▶ **DIRECTIVE A**: Convert the part of the listing that opens with the line containing "Disable fast initial sync mode (iburst)" and closes with the one containing "pyautogui.click(x=220, y=182)" into a Markdown table with columns Row and Entry, numbering each line and leaving out blank lines.

▶ **GIVEN PASSAGE**:
# Should I buy Fitch bedding or stick with Megasorb?



## erdingtonbelle (Jan 25, 2013)

At presant I'm using ''Pillow-Wad'' Kiln Dried woodshavings as substrate but am think of trying either Fitch or Megasorb.Which of these two are the best?I have heard Megasorb is dusty though.
What do you think of these above products?The only thing is i'm on benefits so would fitch or megasorb work out more expensive than woodshavings?

A lot of forums state you shouldnt use woodshavings,but most people tend to use woodshavings for their pets-what do you think?


----------



## LittlePaws AnimalRescue (Sep 11, 2012)

I don't like wood shavings at all so wouldn't use them for any of my animals.

I've used megazorb in the past and its ok but I found it to be dusty, when cleaning the cages out there was always dust at the bottom of the trays.

I switched to fitch about 5 months ago and the animals all love it.
It's light and easy for them to burrow in, absorbant and not dusty at all.
It is £15 for a 20kg bale so it works out pretty cheap and if you only have 1 hamster then it will last you a long time.
It works out a lot cheaper than megazorb.
The only downside is the size of the bale, it's huge. But if you have somewhere to store it then its fine.


----------



## CRL (Jan 3, 2012)

have you looked into finacard. Cardboard Animal Bedding, Paper Horse Bedding, Nesting Material : Finacard £13-14 for a huge bale which will last you ages


----------



## Peapet (Feb 8, 2013)

I use megazorb but going to try fitch when my bag runs out


----------

▶ **STORED DATA**:

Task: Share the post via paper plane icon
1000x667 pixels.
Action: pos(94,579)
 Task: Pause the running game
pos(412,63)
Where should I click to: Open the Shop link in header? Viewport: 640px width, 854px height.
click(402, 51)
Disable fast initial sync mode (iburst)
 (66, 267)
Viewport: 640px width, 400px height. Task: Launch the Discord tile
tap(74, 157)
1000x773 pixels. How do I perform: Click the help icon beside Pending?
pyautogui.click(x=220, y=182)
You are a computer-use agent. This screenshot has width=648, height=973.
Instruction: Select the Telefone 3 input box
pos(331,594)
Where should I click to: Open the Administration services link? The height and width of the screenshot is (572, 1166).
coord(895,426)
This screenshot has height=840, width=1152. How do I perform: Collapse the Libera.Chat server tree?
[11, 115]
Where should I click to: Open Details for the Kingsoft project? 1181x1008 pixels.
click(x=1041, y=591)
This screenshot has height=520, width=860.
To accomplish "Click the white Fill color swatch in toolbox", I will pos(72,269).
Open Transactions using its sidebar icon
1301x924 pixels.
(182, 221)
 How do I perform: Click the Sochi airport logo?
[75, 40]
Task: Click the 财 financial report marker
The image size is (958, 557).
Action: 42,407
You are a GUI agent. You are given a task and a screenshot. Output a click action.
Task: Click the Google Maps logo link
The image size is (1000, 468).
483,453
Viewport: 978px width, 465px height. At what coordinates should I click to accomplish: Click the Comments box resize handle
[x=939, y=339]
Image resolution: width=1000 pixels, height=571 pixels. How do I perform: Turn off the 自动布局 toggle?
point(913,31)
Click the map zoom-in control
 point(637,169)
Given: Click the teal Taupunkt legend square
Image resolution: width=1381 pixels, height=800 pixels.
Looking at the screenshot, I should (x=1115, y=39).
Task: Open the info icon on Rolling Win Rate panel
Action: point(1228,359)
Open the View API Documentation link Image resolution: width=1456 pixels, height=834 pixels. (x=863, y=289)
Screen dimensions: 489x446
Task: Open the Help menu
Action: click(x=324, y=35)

▶ **DIRECTIVE B**: Update the bedding thread from the words containing "It works out a" through "(Jan 3, 2012)", writing that part out again with "pack" in place of "bale".

▶ **ANSWER A**:
| Row | Entry |
|---|---|
| 1 | Disable fast initial sync mode (iburst) |
| 2 |  (66, 267) |
| 3 | Viewport: 640px width, 400px height. Task: Launch the Discord tile |
| 4 | tap(74, 157) |
| 5 | 1000x773 pixels. How do I perform: Click the help icon beside Pending? |
| 6 | pyautogui.click(x=220, y=182) |

▶ **ANSWER B**:
It works out a lot cheaper than megazorb.
The only downside is the size of the pack, it's huge. But if you have somewhere to store it then its fine.


----------



## CRL (Jan 3, 2012)